In today’s #BlackExcellenceMonth post, I bring something both old and new that’s pretty exciting to me. Letters from a former slave, Jourdon Anderson, to his master have been circulating around the internets for a few days and they struck me as pretty amazing. If you haven’t seen it, I hate taking up so much text space, but here it is:

Dayton, Ohio, August 7, 1865.

To my old Master, Colonel P. H. Anderson, Big Spring, Tennessee.

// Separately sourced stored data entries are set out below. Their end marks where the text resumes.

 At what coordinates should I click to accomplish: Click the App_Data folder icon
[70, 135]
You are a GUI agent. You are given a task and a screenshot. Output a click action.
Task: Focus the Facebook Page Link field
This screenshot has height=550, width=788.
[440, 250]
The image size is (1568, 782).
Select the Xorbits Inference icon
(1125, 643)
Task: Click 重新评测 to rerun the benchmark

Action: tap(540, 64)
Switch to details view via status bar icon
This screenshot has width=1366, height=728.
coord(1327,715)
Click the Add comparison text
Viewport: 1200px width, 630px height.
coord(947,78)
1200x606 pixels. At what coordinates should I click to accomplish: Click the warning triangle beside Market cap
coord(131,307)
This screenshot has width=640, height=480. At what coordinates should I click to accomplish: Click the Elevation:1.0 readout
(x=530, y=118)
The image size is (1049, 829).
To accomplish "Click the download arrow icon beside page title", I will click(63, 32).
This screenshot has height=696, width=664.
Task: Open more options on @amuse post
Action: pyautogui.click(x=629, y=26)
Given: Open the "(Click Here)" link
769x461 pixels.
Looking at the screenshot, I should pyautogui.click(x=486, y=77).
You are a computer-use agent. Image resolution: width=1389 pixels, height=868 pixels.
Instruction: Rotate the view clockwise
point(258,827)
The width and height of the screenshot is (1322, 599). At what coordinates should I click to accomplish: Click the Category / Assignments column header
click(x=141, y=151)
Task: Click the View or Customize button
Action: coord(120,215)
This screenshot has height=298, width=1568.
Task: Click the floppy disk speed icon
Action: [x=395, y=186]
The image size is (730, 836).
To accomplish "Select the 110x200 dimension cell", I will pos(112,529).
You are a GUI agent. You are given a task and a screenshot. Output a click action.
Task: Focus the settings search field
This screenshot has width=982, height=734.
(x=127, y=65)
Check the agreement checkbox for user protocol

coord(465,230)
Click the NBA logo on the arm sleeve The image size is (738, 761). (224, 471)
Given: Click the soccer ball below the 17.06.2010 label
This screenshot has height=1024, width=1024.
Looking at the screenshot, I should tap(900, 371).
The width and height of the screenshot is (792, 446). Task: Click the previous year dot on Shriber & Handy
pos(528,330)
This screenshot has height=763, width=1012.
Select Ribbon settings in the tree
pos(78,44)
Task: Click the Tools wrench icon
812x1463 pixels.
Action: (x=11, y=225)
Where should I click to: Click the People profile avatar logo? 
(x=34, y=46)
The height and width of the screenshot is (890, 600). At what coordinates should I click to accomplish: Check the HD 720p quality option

Sir: I got your letter, and was glad to find that you had not forgotten Jourdon, and that you wanted me to come back and live with you again, promising to do better for me than anybody else can. I have often felt uneasy about you. I thought the Yankees would have hung you long before this, for harboring Rebs they found at your house. I suppose they never heard about your going to Colonel Martin’s to kill the Union soldier that was left by his company in their stable. Although you shot at me twice before I left you, I did not want to hear of your being hurt, and am glad you are still living. It would do me good to go back to the dear old home again, and see Miss Mary and Miss Martha and Allen, Esther, Green, and Lee. Give my love to them all, and tell them I hope we will meet in the better world, if not in this. I would have gone back to see you all when I was working in the Nashville Hospital, but one of the neighbors told me that Henry intended to shoot me if he ever got a chance.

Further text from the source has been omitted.